By the time The Wrong Reasons had come off the stage, the standing area was absolutely packed. There’s no good estimate as to how many people were there, but let it be said that while Great Scott is a small venue, there were enough people there that I had a hard time getting out from the third row. There must have been 30 minutes between the end of The Wrong Reasons’ set and when Slim Cessna came on stage with The Auto Band.
Hailing from Denver, CO, these guys have been active since their self-titled debut in 1993 and were coming down from their Canadian leg to play their only New England show in Boston. With a sound that can only vaguely be described as a blend of Primus and Gogol Bordello, it’s a little hard to pin them down as anything. Cessna pulls out all the stops with a similar style of singing and phrasing as Les Claypool but the choruses, backing band, and stage performance feel like they draw from Bordello- who they predate by almost a decade- and the folk music of the prospector West. Within three songs, the entire crowd was moving in a near-mosh, absolutely sedated by the anthemic quality of most of the songs. There was a lot of passion coming out of the six-piece band consisting of a dual-neck guitar, banjo, keyboard, slide guitar, bass and drums.
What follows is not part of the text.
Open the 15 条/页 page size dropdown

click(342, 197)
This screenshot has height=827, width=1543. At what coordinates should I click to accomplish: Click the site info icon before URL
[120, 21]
The highlight of it all was the brotherly behavior between Slim Cessna and Jay Munly, who lit up the stage and the audience with lead and backup vocals that produced what truly can be described as music-induced love. It can also be attributed to how tight they all were with each other. With so many years of history and such a strong handle on each of their songs and instruments, it seemed impossible to find any fault as they powered through bits of their extensive back catalogue, including ‘Americadio’ and ‘This Is How We Do Things In The Country.’
Truth be told, I had to leave before Slim Cessna’s set was over to catch the last train back home. It was probably one of the hardest decisions I’ve had to make, deciding between self-preservation and the absolute aural ecstasy I was experiencing. That said, catching these three bands together is something I’m glad I didn’t miss. When Slim Cessna makes his eventual return to New England I will be there, and I recommend you go as well, and then, maybe, I can hitch a later ride.